Copy the records below in full, changing no character.
*** Provided records ***
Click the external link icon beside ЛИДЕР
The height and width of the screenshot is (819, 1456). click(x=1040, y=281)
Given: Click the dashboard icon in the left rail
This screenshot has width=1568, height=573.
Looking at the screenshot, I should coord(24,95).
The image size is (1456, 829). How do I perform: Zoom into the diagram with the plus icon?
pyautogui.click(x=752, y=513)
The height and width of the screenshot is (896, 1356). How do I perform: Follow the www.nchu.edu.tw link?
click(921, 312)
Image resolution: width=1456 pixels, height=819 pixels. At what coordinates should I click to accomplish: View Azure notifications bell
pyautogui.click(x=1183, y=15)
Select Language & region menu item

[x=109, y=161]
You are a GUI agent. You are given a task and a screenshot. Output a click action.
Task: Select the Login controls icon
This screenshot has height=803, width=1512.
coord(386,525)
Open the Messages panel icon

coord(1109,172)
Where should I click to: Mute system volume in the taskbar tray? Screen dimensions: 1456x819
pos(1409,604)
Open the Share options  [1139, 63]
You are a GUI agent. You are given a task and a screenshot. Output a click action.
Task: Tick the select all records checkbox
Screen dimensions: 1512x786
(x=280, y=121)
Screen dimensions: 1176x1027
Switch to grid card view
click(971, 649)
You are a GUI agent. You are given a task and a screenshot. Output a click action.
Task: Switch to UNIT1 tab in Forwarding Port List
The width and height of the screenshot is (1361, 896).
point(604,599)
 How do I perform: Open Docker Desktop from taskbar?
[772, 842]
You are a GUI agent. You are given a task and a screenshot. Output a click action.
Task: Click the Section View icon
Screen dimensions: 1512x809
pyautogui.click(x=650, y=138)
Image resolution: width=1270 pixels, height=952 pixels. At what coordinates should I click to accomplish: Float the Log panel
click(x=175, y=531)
*** End of Provided records ***
Response area
Click the external link icon beside ЛИДЕР
The height and width of the screenshot is (819, 1456). click(x=1040, y=281)
Given: Click the dashboard icon in the left rail
This screenshot has width=1568, height=573.
Looking at the screenshot, I should coord(24,95).
The image size is (1456, 829). How do I perform: Zoom into the diagram with the plus icon?
pyautogui.click(x=752, y=513)
The height and width of the screenshot is (896, 1356). How do I perform: Follow the www.nchu.edu.tw link?
click(921, 312)
Image resolution: width=1456 pixels, height=819 pixels. At what coordinates should I click to accomplish: View Azure notifications bell
pyautogui.click(x=1183, y=15)
Select Language & region menu item

[x=109, y=161]
You are a GUI agent. You are given a task and a screenshot. Output a click action.
Task: Select the Login controls icon
This screenshot has height=803, width=1512.
coord(386,525)
Open the Messages panel icon

coord(1109,172)
Where should I click to: Mute system volume in the taskbar tray? Screen dimensions: 1456x819
pos(1409,604)
Open the Share options  [1139, 63]
You are a GUI agent. You are given a task and a screenshot. Output a click action.
Task: Tick the select all records checkbox
Screen dimensions: 1512x786
(x=280, y=121)
Screen dimensions: 1176x1027
Switch to grid card view
click(971, 649)
You are a GUI agent. You are given a task and a screenshot. Output a click action.
Task: Switch to UNIT1 tab in Forwarding Port List
The width and height of the screenshot is (1361, 896).
point(604,599)
 How do I perform: Open Docker Desktop from taskbar?
[772, 842]
You are a GUI agent. You are given a task and a screenshot. Output a click action.
Task: Click the Section View icon
Screen dimensions: 1512x809
pyautogui.click(x=650, y=138)
Image resolution: width=1270 pixels, height=952 pixels. At what coordinates should I click to accomplish: Float the Log panel
click(x=175, y=531)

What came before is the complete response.